Hundreds of kilometres of Montreal's roads will be altered to become more friendly to pedestrians and cyclists as the city's residents ponder a summer without their usual activities.

Mayor Valerie Plante said over 300 kilometres of new, temporary pedestrian and bike paths will be introduced beginning in June.

“It will allow the population to rediscover all the natural beauty montreal has to offer,” said Plante.

Some of those new paths will be on major city arteries such as St-Laurent Blvd., St-Denis, Christophe-Colombe, Mont-Royal, Gouin and Rachel. While some streets will be entirely closed to car traffic, others will still be open to cars, but with reduced lanes as sidewalks and bike paths are introduced or expanded.

#COVID19: This summer, the Safe Active Transportation Circuit will transform Montréal into a safe, enjoyable city, where everyone can move around while respecting physical distancing rules, rediscover their city and encourage our merchants. #polmtl https://t.co/JMZBE4vgtK

— Valérie Plante (@Val_Plante) May 15, 2020

#COVID19: 112 km of safe active routes will be created. These temporary pedestrian and cycling routes are in addition to the planned infrastructures and the 900 km of existing lanes. This summer, 1,200 km will be available for safe active travel. #polmtl https://t.co/wA75DqRDbN pic.twitter.com/ABlNM1JIjs

— Valérie Plante (@Val_Plante) May 15, 2020

Plante said the idea came to her while she was cycling with her family on Christophe-Colombe and noticed that car traffic had decreased but bike and pedestrian lanes had become more crowded.

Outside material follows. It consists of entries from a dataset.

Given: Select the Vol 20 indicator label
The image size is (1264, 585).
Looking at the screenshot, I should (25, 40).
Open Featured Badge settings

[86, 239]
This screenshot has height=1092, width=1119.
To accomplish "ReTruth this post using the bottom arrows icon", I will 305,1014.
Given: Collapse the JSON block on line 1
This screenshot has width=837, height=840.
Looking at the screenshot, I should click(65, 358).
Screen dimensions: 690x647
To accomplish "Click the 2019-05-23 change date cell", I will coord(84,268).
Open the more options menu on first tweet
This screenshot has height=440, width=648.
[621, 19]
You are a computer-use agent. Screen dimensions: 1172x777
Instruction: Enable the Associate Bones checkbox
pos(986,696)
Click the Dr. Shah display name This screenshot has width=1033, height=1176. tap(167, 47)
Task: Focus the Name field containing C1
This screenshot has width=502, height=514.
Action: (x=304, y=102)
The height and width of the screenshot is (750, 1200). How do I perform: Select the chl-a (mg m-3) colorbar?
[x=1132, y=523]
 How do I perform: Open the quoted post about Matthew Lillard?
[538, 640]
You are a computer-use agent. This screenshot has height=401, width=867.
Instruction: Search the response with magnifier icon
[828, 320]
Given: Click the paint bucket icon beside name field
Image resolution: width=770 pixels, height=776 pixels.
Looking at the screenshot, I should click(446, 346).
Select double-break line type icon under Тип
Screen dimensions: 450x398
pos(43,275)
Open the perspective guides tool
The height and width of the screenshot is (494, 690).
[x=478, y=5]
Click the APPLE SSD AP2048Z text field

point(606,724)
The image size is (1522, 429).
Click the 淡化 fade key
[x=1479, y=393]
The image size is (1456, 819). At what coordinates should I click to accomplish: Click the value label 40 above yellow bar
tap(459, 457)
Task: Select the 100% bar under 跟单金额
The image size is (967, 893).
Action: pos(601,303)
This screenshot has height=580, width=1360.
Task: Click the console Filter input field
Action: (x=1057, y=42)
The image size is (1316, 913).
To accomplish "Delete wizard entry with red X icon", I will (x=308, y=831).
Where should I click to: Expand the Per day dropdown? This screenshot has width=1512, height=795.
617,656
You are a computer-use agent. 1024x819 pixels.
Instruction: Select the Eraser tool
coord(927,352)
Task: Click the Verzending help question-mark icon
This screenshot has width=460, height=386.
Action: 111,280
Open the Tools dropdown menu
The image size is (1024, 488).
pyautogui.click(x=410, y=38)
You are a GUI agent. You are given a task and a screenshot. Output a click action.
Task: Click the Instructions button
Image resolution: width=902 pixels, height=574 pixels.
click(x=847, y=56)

Montreal executive committee member Eric Alan Caldwell said parts of the plan still need to be worked out to accomodate for public transit and deliveries on the affected streets. 

“We're finding the right fit for larger sidewalks and bike paths, access to delivery and efficient bus transit," he said. "We're finding the right fit for each section of each street.”

Plante said the plan has three objectives: linking up the city's green spaces, giving access to green spaces to residents in densely populated areas such as Montreal North and enticing Montrealers to go to local commercial arteries to support businesses.

Caldwell acknowledged the plan will involve termporarily eliminating some parking spaces but said the city is exploring options to open up some new spots to compensate. 

In a statement, Greenpeace Canada commended the city for the plan, calling it "a breath of fresh air for the people of Montreal."

The mayor noted that while there have been numerous programs from different levels of government aimed at helping businesses survive the COVID-19 pandemic, helping them reopen safely is a priority. 

She said the city surveyed 17,000 business owners and the consensus was they need more space to survive and operate safely. To that end, the plan includes freeing up hundreds of thousands of square feet of public space to allow Montrealers to shop on commercial arteries once public health officials give the okay. 

Plante said several boroughs have also agreed to issue permits for larger terraces than usual to allow for physical distancing. Those permits won't be free due to legal reasons but will be offered at a "symbolic cost" of $50 or less, according to Plante.